I understood the opening paragraph, which points out that there's no software (albeit on any operating system) that allows the user to listen to music from any source universally (FM, MP3s, CDs, etc.), but we're basically as close as one could possibly get to having that. It's impossible for both hardware manufacturers (think Sony stereos) and software developers to allow playback from every audio source, so they choose to support the ones you're actually going to use. FM is useful to many people in a stereo, but being able to listen to podcasts in music playback software is something that many people would find much more useful on their PCs than FM radio in the same software.

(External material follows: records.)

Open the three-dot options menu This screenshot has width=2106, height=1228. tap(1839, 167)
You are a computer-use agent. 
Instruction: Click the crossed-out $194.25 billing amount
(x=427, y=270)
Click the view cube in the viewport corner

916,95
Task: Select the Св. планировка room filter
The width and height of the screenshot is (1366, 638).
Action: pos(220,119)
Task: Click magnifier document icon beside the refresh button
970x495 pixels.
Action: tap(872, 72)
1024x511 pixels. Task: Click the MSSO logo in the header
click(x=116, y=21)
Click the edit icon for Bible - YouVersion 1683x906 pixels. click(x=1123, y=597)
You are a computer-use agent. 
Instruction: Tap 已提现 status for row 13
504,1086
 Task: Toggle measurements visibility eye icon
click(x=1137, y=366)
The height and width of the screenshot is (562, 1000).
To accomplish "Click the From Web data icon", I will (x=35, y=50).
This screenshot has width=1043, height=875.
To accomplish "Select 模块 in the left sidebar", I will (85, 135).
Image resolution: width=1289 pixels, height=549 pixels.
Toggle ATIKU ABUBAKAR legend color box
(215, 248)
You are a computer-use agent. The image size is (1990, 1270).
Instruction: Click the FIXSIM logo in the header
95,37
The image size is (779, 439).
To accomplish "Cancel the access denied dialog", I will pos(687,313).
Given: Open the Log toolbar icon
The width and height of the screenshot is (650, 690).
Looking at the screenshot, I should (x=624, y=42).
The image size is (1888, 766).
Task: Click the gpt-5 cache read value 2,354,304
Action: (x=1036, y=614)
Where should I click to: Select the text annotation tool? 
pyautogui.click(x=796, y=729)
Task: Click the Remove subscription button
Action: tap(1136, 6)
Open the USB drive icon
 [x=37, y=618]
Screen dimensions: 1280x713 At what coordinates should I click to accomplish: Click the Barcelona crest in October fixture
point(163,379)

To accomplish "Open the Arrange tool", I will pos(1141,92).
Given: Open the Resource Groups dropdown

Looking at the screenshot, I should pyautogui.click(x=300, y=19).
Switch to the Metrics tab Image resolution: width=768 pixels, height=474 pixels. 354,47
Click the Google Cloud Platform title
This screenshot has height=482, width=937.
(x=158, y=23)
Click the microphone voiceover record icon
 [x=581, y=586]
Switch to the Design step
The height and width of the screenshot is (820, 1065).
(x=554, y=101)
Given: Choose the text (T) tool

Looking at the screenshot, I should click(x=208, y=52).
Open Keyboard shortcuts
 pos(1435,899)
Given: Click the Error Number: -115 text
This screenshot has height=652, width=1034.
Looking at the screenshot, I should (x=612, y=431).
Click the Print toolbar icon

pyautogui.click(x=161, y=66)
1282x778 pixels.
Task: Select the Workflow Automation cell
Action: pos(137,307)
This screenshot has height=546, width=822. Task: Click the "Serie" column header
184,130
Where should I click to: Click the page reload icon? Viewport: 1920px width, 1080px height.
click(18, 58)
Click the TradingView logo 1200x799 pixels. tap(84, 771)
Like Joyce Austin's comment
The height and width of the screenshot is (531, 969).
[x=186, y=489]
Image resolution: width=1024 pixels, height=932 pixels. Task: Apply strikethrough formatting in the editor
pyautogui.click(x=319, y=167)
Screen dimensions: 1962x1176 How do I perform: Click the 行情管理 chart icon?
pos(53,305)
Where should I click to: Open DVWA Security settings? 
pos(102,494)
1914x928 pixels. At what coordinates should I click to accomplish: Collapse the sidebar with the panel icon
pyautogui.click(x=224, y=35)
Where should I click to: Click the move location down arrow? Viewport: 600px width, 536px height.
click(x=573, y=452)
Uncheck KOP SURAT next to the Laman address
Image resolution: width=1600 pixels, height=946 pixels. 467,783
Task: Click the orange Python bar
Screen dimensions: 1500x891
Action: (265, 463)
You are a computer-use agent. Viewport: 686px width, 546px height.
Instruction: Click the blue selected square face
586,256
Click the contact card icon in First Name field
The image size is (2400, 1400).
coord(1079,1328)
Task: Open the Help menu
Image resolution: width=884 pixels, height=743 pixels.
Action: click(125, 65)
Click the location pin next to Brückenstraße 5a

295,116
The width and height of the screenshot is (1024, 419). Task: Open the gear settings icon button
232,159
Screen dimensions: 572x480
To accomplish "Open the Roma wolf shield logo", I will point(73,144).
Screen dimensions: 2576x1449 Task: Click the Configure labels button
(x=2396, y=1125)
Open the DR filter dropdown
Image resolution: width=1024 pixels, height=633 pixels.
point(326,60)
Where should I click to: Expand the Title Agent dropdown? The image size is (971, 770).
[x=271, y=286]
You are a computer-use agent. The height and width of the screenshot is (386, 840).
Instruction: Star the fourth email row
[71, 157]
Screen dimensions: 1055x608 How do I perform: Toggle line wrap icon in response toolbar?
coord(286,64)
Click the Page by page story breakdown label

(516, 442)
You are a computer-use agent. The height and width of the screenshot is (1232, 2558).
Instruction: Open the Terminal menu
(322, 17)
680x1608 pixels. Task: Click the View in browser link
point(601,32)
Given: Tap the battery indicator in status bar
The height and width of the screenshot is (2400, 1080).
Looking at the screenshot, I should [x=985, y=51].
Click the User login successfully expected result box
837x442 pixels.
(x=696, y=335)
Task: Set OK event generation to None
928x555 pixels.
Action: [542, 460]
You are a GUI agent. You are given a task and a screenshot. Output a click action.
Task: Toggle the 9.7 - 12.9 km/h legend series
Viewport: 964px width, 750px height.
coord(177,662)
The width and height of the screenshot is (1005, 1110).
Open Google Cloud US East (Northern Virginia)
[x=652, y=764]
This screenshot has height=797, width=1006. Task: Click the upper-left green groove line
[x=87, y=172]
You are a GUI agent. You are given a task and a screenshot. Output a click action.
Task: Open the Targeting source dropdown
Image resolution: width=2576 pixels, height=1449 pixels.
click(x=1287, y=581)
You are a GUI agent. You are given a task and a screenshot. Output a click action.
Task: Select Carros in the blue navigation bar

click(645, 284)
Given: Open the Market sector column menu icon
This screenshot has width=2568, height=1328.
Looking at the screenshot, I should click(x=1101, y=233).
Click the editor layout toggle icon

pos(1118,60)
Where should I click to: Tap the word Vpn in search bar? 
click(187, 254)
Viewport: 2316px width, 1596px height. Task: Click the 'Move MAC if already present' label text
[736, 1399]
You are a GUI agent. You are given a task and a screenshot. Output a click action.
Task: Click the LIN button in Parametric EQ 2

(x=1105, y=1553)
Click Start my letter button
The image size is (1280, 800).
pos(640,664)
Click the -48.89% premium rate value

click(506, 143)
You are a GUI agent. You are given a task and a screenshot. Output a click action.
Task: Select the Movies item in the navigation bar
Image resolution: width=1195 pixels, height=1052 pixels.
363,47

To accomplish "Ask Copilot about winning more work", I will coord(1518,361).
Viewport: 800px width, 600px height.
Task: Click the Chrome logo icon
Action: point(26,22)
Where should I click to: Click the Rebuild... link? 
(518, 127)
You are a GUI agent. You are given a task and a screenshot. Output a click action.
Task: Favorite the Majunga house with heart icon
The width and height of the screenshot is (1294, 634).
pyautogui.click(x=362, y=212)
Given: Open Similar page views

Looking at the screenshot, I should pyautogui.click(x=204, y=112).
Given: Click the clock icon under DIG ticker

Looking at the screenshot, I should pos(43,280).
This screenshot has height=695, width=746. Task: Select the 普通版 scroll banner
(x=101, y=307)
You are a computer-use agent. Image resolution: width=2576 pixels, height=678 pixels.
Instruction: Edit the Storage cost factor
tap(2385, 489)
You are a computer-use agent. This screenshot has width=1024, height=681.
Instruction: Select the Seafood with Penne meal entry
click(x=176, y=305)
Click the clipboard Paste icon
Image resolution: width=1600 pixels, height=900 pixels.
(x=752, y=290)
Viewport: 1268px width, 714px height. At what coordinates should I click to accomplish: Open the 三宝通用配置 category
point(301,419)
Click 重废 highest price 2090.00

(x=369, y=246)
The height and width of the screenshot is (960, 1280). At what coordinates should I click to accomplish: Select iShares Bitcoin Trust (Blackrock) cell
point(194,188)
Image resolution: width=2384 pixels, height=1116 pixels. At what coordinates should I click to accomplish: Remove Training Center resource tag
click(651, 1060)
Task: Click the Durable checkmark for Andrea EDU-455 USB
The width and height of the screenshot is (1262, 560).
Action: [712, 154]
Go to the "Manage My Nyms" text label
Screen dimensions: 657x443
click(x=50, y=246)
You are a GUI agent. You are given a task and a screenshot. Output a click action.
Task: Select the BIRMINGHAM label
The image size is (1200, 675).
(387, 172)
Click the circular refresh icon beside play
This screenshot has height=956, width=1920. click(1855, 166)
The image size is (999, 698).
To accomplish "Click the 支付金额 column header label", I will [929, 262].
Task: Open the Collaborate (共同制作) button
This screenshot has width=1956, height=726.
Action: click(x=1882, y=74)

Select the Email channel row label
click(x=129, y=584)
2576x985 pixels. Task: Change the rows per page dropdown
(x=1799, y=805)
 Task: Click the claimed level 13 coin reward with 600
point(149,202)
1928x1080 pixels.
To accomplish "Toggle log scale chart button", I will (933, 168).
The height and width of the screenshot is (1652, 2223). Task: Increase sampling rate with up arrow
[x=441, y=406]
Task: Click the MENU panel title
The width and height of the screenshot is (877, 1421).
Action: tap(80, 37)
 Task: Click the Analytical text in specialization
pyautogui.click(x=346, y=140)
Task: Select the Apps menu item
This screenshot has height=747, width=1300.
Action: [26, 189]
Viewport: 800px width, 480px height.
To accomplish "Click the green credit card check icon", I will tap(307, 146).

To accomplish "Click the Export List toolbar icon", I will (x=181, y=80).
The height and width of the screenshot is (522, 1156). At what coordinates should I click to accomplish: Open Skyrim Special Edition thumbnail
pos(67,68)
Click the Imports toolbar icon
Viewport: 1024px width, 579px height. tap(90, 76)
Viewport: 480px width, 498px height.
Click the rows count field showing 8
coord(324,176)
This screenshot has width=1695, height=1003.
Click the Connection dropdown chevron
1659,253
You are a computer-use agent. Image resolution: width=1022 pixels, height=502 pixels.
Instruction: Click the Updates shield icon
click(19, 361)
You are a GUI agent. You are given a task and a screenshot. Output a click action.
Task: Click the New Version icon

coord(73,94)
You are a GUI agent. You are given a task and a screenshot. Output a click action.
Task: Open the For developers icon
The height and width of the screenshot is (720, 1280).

It really starts to go downhill in the third paragraph:
Only in software applications is this distinction made, and consequently we have to use separate apps to play music from different sources. And the problem is by no means limited to FM broadcasts and MP3 playback. How many of the mature open source audio players support basic CD playback? There are a few that support ripping CD audio directly within the app, but cannot play that audio directly off of the disc. Would anyone in their right mind buy a hardware device with that kind of limitation?
This is
exactly the kind of writing that hurts the Linux community - Uninformed writing. The editor of the article obviously hasn't actually tried any "mature open source audio players" in the past few years. Last time I checked, XMMS has been able to playback CDs for a
long time.
In addition, Rhythmbox, Banshee, and AmaroK can
all playback CDs, MP3s/OGGs/whatever, received podcasts, and have support for cool extras like
last.fm.
Once again, what the hell is the editor talking about?
Building an application from a data-task perspective locks out the possibility of new features, yet history teaches us that there will constantly be new methods and approaches to delivering audio to listeners. CDs, audio files, streaming radio, DAAP sharing, FM, XM, podcasting -- the list goes on. How many new ones will be invented this year?
...and if the editor had actually tried any of the mature open source audio players I mentioned (which are
the mature ones), with the exception of XMMS, he would have realized that developers stopped designing their music playback software from a "data-task perspective" a long time ago. That's exactly why you're able to have podcast, streaming radio, DAAP sharing, etc. support in these applications - media sources are abstracted, and have been so for a while now.
The final piece of the editorial, "The underlying cause", is like a rotten cherry to top it off:
There is no malice behind any of these shortcomings in the Linux audio player ecosystem. Rather, I think they are the unintended result of a philosophy that predates Linux, and may in this particular application space do more harm than good.
The entire article is about a supposed lack of integrated playback sources in audio players, but this has nothing to do with Linux at all - Every uninformed qualm the editor has about audio players could just as equally (and unjustifiably) be applied to ANY platform, not just Linux.
Yes, some of the editor's article would have been true
six years ago, but the majority of it is completely unfounded today.
The impact of this article on readers who aren't familiar with the features of open source audio players today is akin to trying to show off Linux by running
FVWM, and showing it to someone who's never seen the OS before - it's going to leave an extremely misrepresentative first impression.
If anyone was wondering why I picked the hokey tagline for this blog, I hope it's a little more clear now.